* _TASK TO CARRY OUT_: Lay out every line of the rows below as a JSON list of strings, one string per line, and leave out blank lines.

□ □ □ □ □

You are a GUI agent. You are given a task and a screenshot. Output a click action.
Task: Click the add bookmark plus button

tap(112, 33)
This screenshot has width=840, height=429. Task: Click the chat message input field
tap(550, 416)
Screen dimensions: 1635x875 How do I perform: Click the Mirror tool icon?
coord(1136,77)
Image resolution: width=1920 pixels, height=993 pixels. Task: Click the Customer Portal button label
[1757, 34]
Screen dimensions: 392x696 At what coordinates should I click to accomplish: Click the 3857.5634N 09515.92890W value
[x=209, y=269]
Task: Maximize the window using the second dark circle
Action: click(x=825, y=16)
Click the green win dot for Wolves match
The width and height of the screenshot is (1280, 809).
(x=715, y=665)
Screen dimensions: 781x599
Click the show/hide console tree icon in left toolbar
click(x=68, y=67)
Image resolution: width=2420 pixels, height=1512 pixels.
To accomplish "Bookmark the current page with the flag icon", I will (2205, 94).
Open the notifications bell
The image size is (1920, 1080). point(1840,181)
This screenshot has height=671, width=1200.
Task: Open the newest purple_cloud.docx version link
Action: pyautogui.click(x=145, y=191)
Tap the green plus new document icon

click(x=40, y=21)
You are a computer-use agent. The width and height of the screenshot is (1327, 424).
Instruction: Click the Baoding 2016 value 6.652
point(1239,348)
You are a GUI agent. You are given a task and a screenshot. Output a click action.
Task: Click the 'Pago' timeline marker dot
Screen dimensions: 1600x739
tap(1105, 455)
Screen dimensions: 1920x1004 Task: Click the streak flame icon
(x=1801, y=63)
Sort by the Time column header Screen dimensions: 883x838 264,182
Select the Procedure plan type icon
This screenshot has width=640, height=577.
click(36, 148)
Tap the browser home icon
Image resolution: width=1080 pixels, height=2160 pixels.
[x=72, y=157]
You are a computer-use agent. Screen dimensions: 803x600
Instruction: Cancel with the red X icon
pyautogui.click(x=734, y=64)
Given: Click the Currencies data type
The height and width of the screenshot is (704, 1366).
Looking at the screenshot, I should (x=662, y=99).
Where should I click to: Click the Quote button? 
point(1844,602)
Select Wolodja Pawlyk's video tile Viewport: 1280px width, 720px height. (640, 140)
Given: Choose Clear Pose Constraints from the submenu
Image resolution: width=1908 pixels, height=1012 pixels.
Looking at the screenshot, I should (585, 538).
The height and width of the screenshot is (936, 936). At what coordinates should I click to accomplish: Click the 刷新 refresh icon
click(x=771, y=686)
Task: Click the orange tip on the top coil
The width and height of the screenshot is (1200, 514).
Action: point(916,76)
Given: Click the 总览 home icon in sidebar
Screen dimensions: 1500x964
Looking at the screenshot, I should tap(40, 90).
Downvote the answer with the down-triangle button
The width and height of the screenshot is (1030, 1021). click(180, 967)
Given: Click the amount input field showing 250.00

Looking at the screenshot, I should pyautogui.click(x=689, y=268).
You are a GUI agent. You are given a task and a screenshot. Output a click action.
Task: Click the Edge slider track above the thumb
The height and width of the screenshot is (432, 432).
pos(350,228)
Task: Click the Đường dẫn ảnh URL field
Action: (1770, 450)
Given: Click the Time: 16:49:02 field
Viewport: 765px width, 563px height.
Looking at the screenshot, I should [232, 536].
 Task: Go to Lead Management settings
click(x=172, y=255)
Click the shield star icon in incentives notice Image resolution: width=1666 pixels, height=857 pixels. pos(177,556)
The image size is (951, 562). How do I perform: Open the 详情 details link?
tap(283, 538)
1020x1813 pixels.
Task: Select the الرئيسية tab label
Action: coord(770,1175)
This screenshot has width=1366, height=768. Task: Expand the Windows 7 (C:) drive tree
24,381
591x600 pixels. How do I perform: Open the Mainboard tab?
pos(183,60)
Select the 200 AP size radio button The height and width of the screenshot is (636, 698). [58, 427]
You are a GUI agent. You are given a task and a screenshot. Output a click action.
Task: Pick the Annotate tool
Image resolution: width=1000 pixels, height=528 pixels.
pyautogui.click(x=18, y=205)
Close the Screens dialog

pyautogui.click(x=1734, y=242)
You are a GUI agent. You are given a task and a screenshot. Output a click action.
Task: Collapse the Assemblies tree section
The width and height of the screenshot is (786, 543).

□ □ □ □ □

* _SOLUTION TO THE PROBLEM_:
[
  "You are a GUI agent. You are given a task and a screenshot. Output a click action.",
  "Task: Click the add bookmark plus button",
  "tap(112, 33)",
  "This screenshot has width=840, height=429. Task: Click the chat message input field",
  "tap(550, 416)",
  "Screen dimensions: 1635x875 How do I perform: Click the Mirror tool icon?",
  "coord(1136,77)",
  "Image resolution: width=1920 pixels, height=993 pixels. Task: Click the Customer Portal button label",
  "[1757, 34]",
  "Screen dimensions: 392x696 At what coordinates should I click to accomplish: Click the 3857.5634N 09515.92890W value",
  "[x=209, y=269]",
  "Task: Maximize the window using the second dark circle",
  "Action: click(x=825, y=16)",
  "Click the green win dot for Wolves match",
  "The width and height of the screenshot is (1280, 809).",
  "(x=715, y=665)",
  "Screen dimensions: 781x599",
  "Click the show/hide console tree icon in left toolbar",
  "click(x=68, y=67)",
  "Image resolution: width=2420 pixels, height=1512 pixels.",
  "To accomplish \"Bookmark the current page with the flag icon\", I will (2205, 94).",
  "Open the notifications bell",
  "The image size is (1920, 1080). point(1840,181)",
  "This screenshot has height=671, width=1200.",
  "Task: Open the newest purple_cloud.docx version link",
  "Action: pyautogui.click(x=145, y=191)",
  "Tap the green plus new document icon",
  "click(x=40, y=21)",
  "You are a computer-use agent. The width and height of the screenshot is (1327, 424).",
  "Instruction: Click the Baoding 2016 value 6.652",
  "point(1239,348)",
  "You are a GUI agent. You are given a task and a screenshot. Output a click action.",
  "Task: Click the 'Pago' timeline marker dot",
  "Screen dimensions: 1600x739",
  "tap(1105, 455)",
  "Screen dimensions: 1920x1004 Task: Click the streak flame icon",
  "(x=1801, y=63)",
  "Sort by the Time column header Screen dimensions: 883x838 264,182",
  "Select the Procedure plan type icon",
  "This screenshot has width=640, height=577.",
  "click(36, 148)",
  "Tap the browser home icon",
  "Image resolution: width=1080 pixels, height=2160 pixels.",
  "[x=72, y=157]",
  "You are a computer-use agent. Screen dimensions: 803x600",
  "Instruction: Cancel with the red X icon",
  "pyautogui.click(x=734, y=64)",
  "Given: Click the Currencies data type",
  "The height and width of the screenshot is (704, 1366).",
  "Looking at the screenshot, I should (x=662, y=99).",
  "Where should I click to: Click the Quote button? ",
  "point(1844,602)",
  "Select Wolodja Pawlyk's video tile Viewport: 1280px width, 720px height. (640, 140)",
  "Given: Choose Clear Pose Constraints from the submenu",
  "Image resolution: width=1908 pixels, height=1012 pixels.",
  "Looking at the screenshot, I should (585, 538).",
  "The height and width of the screenshot is (936, 936). At what coordinates should I click to accomplish: Click the 刷新 refresh icon",
  "click(x=771, y=686)",
  "Task: Click the orange tip on the top coil",
  "The width and height of the screenshot is (1200, 514).",
  "Action: point(916,76)",
  "Given: Click the 总览 home icon in sidebar",
  "Screen dimensions: 1500x964",
  "Looking at the screenshot, I should tap(40, 90).",
  "Downvote the answer with the down-triangle button",
  "The width and height of the screenshot is (1030, 1021). click(180, 967)",
  "Given: Click the amount input field showing 250.00",
  "Looking at the screenshot, I should pyautogui.click(x=689, y=268).",
  "You are a GUI agent. You are given a task and a screenshot. Output a click action.",
  "Task: Click the Edge slider track above the thumb",
  "The height and width of the screenshot is (432, 432).",
  "pos(350,228)",
  "Task: Click the Đường dẫn ảnh URL field",
  "Action: (1770, 450)",
  "Given: Click the Time: 16:49:02 field",
  "Viewport: 765px width, 563px height.",
  "Looking at the screenshot, I should [232, 536].",
  " Task: Go to Lead Management settings",
  "click(x=172, y=255)",
  "Click the shield star icon in incentives notice Image resolution: width=1666 pixels, height=857 pixels. pos(177,556)",
  "The image size is (951, 562). How do I perform: Open the 详情 details link?",
  "tap(283, 538)",
  "1020x1813 pixels.",
  "Task: Select the الرئيسية tab label",
  "Action: coord(770,1175)",
  "This screenshot has width=1366, height=768. Task: Expand the Windows 7 (C:) drive tree",
  "24,381",
  "591x600 pixels. How do I perform: Open the Mainboard tab?",
  "pos(183,60)",
  "Select the 200 AP size radio button The height and width of the screenshot is (636, 698). [58, 427]",
  "You are a GUI agent. You are given a task and a screenshot. Output a click action.",
  "Task: Pick the Annotate tool",
  "Image resolution: width=1000 pixels, height=528 pixels.",
  "pyautogui.click(x=18, y=205)",
  "Close the Screens dialog",
  "pyautogui.click(x=1734, y=242)",
  "You are a GUI agent. You are given a task and a screenshot. Output a click action.",
  "Task: Collapse the Assemblies tree section",
  "The width and height of the screenshot is (786, 543)."
]